How to complete this task
Only the lines from the one with "Instruction: Toggle 显示错误视图 checkbox" through the end of the material, both ends included, should be retyped exactly.

Exercise data
◆ ◆ ◆ ◆
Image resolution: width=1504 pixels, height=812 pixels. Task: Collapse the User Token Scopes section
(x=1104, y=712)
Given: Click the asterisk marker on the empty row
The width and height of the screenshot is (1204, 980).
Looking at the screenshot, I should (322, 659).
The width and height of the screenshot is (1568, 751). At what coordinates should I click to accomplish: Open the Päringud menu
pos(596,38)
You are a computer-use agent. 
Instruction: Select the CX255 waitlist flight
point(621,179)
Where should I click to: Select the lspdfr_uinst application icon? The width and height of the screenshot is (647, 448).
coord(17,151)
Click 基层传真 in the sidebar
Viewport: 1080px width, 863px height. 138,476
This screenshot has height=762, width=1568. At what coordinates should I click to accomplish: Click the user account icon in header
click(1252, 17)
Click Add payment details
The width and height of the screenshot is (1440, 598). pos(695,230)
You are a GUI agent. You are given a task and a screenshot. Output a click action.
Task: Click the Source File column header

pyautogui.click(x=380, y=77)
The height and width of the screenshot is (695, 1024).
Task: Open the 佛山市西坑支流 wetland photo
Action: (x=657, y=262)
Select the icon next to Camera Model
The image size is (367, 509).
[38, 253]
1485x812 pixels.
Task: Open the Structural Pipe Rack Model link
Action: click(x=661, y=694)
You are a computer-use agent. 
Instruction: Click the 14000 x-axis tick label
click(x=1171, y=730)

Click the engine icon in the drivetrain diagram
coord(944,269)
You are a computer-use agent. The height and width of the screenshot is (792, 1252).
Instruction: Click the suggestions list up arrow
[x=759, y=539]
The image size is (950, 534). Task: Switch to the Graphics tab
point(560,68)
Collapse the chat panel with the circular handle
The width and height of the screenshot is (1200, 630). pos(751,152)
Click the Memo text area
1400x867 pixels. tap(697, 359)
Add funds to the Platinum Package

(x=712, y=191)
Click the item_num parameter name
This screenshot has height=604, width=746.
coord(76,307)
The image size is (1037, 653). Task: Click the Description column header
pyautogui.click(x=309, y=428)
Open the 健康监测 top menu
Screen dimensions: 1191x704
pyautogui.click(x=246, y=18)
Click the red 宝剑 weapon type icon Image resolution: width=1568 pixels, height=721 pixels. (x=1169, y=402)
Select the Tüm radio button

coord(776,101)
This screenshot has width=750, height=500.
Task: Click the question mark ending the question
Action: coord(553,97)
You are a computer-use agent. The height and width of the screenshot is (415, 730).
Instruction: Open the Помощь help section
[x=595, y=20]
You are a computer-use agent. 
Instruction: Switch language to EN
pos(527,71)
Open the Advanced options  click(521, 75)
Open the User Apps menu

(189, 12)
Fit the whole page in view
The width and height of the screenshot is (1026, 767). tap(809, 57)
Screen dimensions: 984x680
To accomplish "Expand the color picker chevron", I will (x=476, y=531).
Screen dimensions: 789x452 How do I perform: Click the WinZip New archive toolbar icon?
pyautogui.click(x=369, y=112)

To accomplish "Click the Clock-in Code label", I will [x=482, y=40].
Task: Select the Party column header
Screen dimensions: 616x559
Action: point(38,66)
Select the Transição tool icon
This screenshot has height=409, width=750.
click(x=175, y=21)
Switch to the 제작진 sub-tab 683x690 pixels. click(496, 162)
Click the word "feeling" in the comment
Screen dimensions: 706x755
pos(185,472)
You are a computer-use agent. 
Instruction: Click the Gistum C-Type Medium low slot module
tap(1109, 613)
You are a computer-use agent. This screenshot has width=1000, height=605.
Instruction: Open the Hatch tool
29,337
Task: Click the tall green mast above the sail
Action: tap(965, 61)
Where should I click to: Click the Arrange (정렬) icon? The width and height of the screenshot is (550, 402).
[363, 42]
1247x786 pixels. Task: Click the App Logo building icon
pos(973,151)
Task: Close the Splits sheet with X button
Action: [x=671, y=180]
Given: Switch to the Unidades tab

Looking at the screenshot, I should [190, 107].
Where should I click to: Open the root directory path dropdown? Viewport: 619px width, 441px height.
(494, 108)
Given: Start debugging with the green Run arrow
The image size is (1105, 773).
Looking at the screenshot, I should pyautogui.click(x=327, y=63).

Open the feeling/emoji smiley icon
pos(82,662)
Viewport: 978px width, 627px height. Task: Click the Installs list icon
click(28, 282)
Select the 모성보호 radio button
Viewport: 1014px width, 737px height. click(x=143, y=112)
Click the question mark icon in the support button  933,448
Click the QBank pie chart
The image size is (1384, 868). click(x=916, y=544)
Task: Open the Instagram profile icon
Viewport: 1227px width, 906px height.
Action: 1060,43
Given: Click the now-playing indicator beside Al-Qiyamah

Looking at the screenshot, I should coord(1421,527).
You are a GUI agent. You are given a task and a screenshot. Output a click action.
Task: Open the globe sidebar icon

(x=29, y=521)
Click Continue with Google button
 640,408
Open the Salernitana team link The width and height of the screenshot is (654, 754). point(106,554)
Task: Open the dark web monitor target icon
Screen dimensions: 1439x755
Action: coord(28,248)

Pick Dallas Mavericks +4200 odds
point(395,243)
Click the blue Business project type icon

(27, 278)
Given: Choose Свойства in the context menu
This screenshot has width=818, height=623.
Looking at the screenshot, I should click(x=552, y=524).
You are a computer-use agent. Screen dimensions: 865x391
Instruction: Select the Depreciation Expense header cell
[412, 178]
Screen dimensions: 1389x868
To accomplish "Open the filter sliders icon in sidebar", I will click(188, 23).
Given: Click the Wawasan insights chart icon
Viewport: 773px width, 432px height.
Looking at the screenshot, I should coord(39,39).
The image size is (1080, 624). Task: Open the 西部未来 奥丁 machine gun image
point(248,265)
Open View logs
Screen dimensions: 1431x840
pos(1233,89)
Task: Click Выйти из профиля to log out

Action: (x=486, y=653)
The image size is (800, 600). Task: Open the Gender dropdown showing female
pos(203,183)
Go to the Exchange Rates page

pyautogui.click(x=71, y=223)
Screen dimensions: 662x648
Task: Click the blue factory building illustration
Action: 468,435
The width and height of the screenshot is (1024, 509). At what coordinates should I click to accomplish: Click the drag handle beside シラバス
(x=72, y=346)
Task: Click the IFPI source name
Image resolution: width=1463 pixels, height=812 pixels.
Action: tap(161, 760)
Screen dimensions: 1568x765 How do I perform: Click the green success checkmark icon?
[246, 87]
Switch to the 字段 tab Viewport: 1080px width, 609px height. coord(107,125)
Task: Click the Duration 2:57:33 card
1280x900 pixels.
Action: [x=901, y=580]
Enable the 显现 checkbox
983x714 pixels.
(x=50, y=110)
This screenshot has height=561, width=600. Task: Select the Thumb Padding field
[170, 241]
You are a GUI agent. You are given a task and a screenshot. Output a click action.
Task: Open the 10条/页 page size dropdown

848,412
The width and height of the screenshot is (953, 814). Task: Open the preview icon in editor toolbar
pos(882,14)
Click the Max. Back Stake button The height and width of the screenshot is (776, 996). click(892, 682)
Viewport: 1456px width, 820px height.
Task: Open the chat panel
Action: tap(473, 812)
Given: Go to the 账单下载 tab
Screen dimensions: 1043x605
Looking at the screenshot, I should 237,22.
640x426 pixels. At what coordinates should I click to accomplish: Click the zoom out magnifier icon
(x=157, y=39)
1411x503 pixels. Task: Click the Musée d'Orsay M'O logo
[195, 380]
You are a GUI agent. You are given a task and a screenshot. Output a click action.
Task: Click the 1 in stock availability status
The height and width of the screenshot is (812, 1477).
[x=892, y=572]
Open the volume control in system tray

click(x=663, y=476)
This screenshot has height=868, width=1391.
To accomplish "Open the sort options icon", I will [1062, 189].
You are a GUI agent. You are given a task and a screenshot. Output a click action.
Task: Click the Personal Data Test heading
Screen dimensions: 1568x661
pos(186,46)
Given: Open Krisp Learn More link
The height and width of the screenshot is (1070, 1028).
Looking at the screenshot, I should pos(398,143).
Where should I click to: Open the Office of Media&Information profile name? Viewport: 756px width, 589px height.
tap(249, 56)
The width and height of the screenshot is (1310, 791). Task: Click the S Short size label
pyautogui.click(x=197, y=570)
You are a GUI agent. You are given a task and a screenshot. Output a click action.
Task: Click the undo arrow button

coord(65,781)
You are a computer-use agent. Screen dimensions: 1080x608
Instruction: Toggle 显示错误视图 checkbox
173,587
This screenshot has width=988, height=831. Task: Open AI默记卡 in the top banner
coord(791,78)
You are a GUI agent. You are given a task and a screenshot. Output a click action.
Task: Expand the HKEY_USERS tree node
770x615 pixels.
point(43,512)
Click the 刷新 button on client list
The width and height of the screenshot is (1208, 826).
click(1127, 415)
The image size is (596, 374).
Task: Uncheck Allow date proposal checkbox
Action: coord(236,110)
◆ ◆ ◆ ◆
Task result
Instruction: Toggle 显示错误视图 checkbox
173,587
This screenshot has width=988, height=831. Task: Open AI默记卡 in the top banner
coord(791,78)
You are a GUI agent. You are given a task and a screenshot. Output a click action.
Task: Expand the HKEY_USERS tree node
770x615 pixels.
point(43,512)
Click the 刷新 button on client list
The width and height of the screenshot is (1208, 826).
click(1127, 415)
The image size is (596, 374).
Task: Uncheck Allow date proposal checkbox
Action: coord(236,110)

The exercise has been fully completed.